- **TEXT PASSAGE**:
▬▬▬▬▬▬▬▬▬▬
What Does “Urgent” Mean in Family Court During COVID-19

 In Family Law

The COVID-19 pandemic seriously limited the Ontario Superior Court of Justice’s ability to adjudicate family law disputes. Currently, the Court will only hear specific urgent issues and orders brought on consent by a 14B motion. In this blog we will discuss one of the key pandemic questions for parties thinking of going to court: what does “urgent” mean?

The Basic Framework

The April 2 Notice to the Profession governs the type of family law matters currently heard by the ONSC. It provides that the Court will hear:

  1. “Urgent family law events as determined by and at the discretion of the presiding judge, or events that are required to be heard by statute, including but not limited to:
    • a. requests for urgent relief relating to the safety of a child or parent (e.g., a restraining order, other restrictions on contact between the parties or a party and a child, or exclusive possession of the home);
    • b. urgent issues that must be determined relating to the well-being of a child including essential medical decisions, issues relating to the wrongful removal or retention of a child, failure to comply with existing court orders and parenting plans;
    • c. issues regarding the financial stability of the family unit, including for example support or the need for a non-depletion order
    • d. in a child protection case, all urgent or statutorily mandated events including the initial hearing after a child has been brought to a place of safety, CAS appeals, and any other urgent motions or hearings.
  2. Consent Orders to be brought by way of 14B motions; and
  3. Case conferences on any of the issues listed in subparagraph 1 above.”

Guidance from the Case Law

Despite these guidelines, it may be difficult to know whether a specific family law concern qualifies as urgent. Thomas v. Wohleber, 2020 ONSC 1965 helpfully outlined four necessary factors to bring an urgent family motion during the COVID-19 pandemic:

Despite these guidelines, it may be difficult to know whether a specific family law concern qualifies as urgent. Thomas v. Wohleber, 2020 ONSC 1965 helpfully outlined four necessary factors to bring an urgent family motion during the COVID-19 pandemic:

  1. “The concern must be immediate; that is one that cannot await resolution at a later date;
  2. The concern must be serious in the sense that it significantly affects the health or safety or economic well-being of parties and/or their children;
  3. The concern must be [a] definite and material rather than a speculative one. It must relate to something tangible (a spouse or child’s health, welfare, or dire financial circumstances) rather than theoretical;
  4. It must be one that has been clearly particularized in evidence and examples that describes the manner in which the concern reaches the level of urgency.”

Thomas v. Wohleber listed these factors under the previous March 15, 2020 Notice to the Profession but they arguably still apply today.

This case also stated that the standard of urgency must be strictly upheld to protect the Court’s limited resources for the most serious cases. The Court in Ross v. Kenyon, 2020 ONSC 2283 has since specified that the definition of urgency cannot be so narrow that “avenues of relief are effectively foreclosed, and lawlessness is encouraged.” It is clear that while the Court is offering limited services, it will still uphold the law when required.

Hybrid Cases

Courts have also started to identify “hybrid” cases.  In these cases, the requested relief is not deemed urgent but some form of related relief meets the standard of urgency. For example, in Batchelor v. Batchelor, 2020 ONSC 1921  the Triage Judge ruled that the father’s motion for immediate 50/50 time sharing was not urgent because the issues needed to be explored in more detail. However, it was unlikely that the father would be denied any access to his daughter on the final determination of the matter and the Court found that the inevitable resumption of some form of contact should not be delayed. The matter proceeded to an urgent Case Conference on this basis.

Urgency is Fluid

Urgency is a fluid concept dictated by the state of the pandemic, the availability of court resources, and the specific facts of each family. While the Court remains open in a limited capacity, families are encouraged to communicate and try to find realistic solutions without resorting to the judicial process. The Court prioritizes the most urgent matters and cases that can wait until normal operations resume will likely be deemed non-urgent.
▬▬▬▬▬▬▬▬▬▬
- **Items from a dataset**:
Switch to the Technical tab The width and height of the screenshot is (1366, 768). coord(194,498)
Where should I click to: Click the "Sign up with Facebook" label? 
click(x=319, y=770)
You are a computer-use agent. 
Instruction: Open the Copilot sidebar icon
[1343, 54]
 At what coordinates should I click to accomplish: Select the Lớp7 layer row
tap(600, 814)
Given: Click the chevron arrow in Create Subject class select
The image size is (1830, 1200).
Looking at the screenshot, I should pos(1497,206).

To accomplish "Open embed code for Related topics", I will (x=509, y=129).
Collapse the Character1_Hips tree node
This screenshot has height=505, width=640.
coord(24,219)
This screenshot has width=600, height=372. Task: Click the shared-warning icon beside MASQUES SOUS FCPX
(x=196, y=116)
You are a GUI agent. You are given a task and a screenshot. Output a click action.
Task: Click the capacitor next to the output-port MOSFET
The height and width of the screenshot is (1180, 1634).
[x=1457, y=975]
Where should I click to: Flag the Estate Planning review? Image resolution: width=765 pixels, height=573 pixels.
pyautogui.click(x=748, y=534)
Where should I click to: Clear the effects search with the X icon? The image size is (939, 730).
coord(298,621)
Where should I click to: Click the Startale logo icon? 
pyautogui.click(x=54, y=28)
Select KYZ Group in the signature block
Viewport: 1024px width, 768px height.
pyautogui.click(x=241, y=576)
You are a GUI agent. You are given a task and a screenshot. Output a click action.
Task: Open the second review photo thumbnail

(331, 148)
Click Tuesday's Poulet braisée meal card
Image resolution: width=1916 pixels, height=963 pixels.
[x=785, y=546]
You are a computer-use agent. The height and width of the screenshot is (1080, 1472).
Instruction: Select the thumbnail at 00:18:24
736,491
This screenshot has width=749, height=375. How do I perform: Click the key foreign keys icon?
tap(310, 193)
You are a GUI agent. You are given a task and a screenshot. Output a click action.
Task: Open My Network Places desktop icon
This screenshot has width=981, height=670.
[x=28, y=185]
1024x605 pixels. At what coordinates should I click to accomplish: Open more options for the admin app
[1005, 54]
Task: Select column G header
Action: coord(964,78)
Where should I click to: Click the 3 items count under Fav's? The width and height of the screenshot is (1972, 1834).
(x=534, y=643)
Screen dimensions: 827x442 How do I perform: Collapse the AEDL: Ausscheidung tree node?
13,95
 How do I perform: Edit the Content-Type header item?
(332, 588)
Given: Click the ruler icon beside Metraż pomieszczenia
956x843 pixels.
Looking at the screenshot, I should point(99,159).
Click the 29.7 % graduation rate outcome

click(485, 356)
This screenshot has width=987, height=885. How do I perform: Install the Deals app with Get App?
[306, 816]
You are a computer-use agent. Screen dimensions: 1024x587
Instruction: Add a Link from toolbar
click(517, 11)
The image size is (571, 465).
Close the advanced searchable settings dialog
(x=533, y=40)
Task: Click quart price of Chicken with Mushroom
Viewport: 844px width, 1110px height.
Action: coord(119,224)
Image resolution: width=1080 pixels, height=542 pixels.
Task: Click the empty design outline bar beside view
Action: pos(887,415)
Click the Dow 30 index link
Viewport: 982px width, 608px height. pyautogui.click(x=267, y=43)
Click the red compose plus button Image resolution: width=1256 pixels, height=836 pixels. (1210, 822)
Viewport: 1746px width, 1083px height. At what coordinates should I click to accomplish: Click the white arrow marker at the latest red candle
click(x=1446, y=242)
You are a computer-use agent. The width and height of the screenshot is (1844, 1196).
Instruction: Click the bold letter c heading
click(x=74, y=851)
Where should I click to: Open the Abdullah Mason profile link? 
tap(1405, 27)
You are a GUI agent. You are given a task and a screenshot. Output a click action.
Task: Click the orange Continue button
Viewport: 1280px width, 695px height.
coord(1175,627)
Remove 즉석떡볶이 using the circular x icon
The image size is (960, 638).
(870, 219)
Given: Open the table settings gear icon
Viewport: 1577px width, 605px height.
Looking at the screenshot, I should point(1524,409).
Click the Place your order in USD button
▬▬▬▬▬▬▬▬▬▬
- **EXERCISE**: According to the family court text, under which Notice to the Profession did Thomas v. Wohleber list its four factors for urgency?

- **WRITTEN ANSWER**: The March 15, 2020 Notice to the Profession.